Aaron Carter miał niezdrową „obsesję” na punkcie swojego starszego brata, Nicka Cartera, i wielokrotnie „płakał” mówiąc o jego relacji z bratem. Tak przynajmniej wyznał TMZ jego wieloletni przyjaciel Gary Madatyan.

Nick Carter rozkleił się na koncercie Backstreet Boys

Kumpel zmarłego muzyka stwierdził, że Aaron Carter często mówił o naprawie swojego związku z muzykiem Backstreet Boys. Wyznał jednak, że choroba psychiczna Aarona bardzo nadwyrężyła relacje piosenkarza z jego rodziną i narzeczoną Melanie Martin. Mimo to chciał zadośćuczynić ludziom, których skrzywdził.

Żałuję, że nie mógł zrobić trochę więcej jako krewny Aarona […] Nie osądzam go. Nie mówię nic złego, bo go szanuję. Jest utalentowanym artystą. Kocham go, ale Aaron miał obsesję na jego punkcie, wyznał Madatyan na temat Nicka Cartera.
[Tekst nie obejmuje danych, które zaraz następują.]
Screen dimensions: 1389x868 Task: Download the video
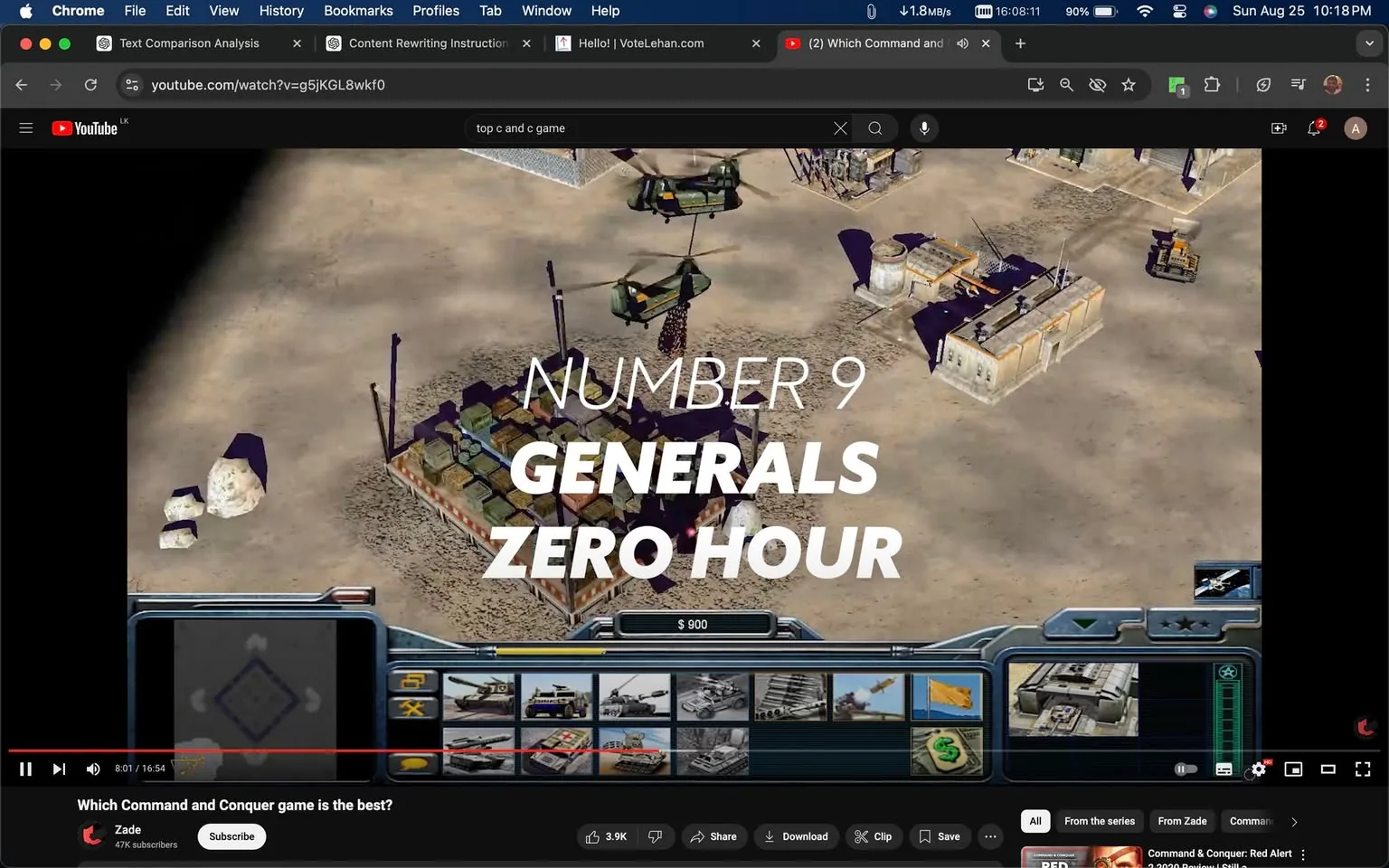coord(796,836)
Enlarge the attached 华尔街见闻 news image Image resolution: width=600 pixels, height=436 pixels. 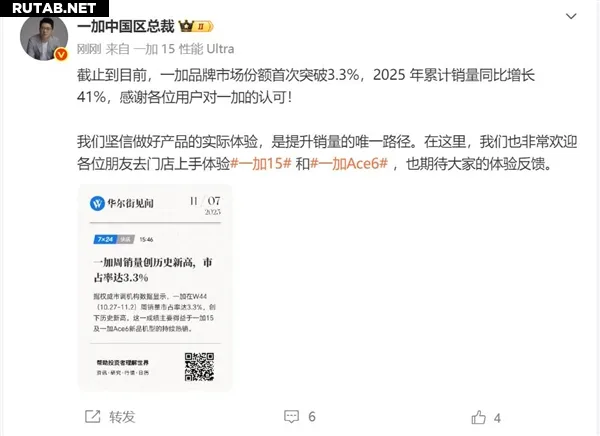click(x=155, y=288)
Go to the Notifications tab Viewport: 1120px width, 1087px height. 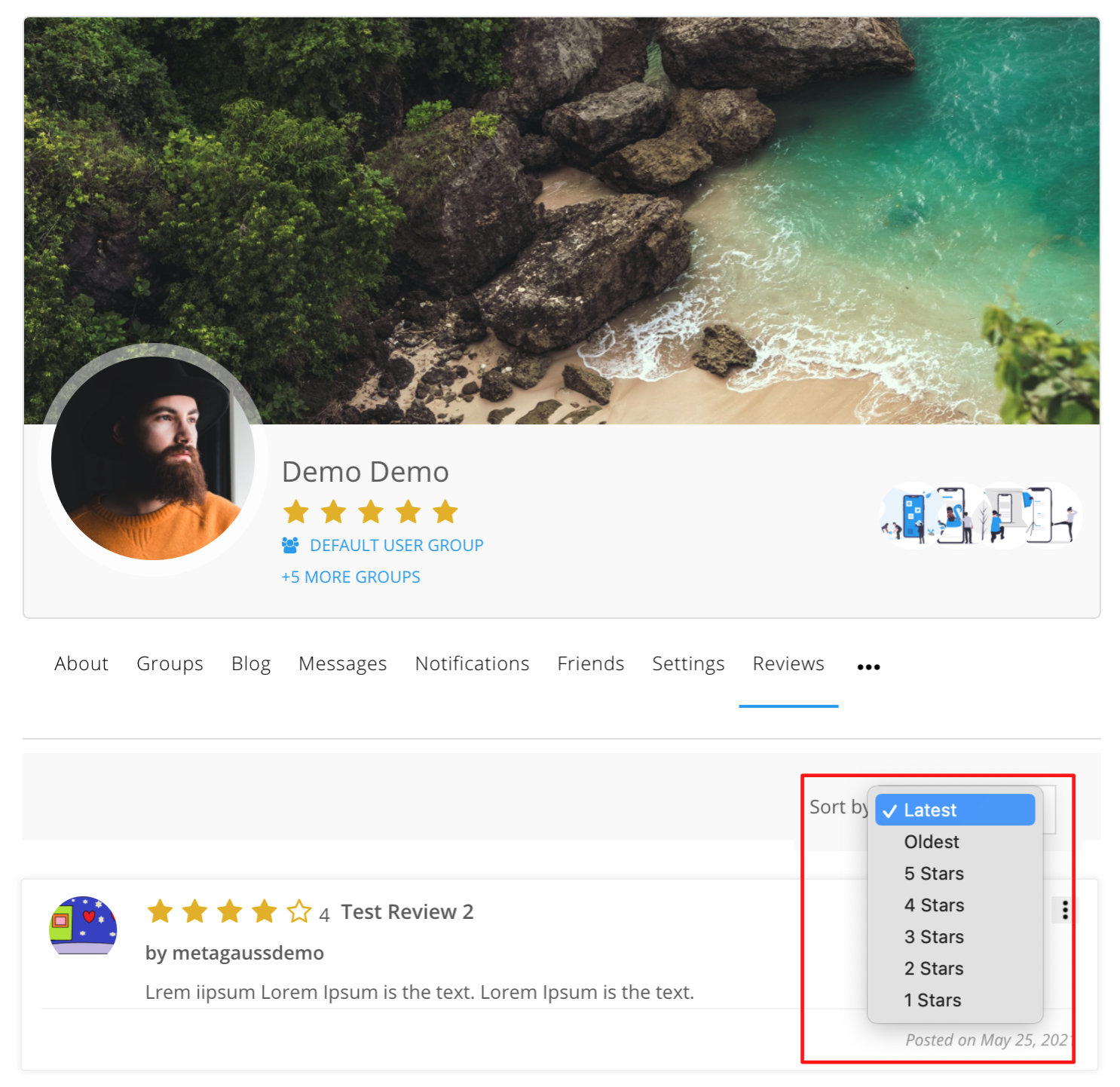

Aaron Carter i jego obsesja na punkcie Nicka Cartera

Ludzie chorzy psychicznie myślą inaczej. On… naciskał, szturchał, żeby zwrócić na siebie uwagę. Aaron zrobił rzeczy, których nigdy nie powinien był robić swojemu bratu, ale mówimy o zdrowiu psychicznym. Wołał o pomoc […]Pod wieloma względami podziwiał Nicka. Starali się, aby wszystko znów było dobrze, dodał przyjaciel Aarona Cartera.

Pomimo ich tragicznej rozpadu relacji, przedstawiciel Aarona powiedział, że rodzeństwo było „w dobrym miejscu”, zanim 5 listopada Aaron został znaleziony w jego domu w Lancaster w Kalifornii.

Jego przyjaciel wyznał także, że piosenkarz pracował nad nową muzyką i postawił sobie za cel poprawę swojego życia, aby móc odzyskać opiekę nad swoim 11-miesięcznym synem, Princem. Miał także wystąpić w walce celebryckiej „Celebrity Boxing”.

„Po prostu łamie mi serce, że nikogo tam nie było […] Różni ludzie wyciągali go i wykorzystywali jego uzależnienie i chorobę psychiczną… Używali jego nazwiska do rozgłosu. […] Powiedziałem mu: „Słuchaj, nie podoba mi się to. Tak bardzo cię kocham i zrobię dla ciebie wszystko, ale pozwól, że ci pomogę. To nie jest w porządku, bracie. Nie idziesz właściwą ścieżką”.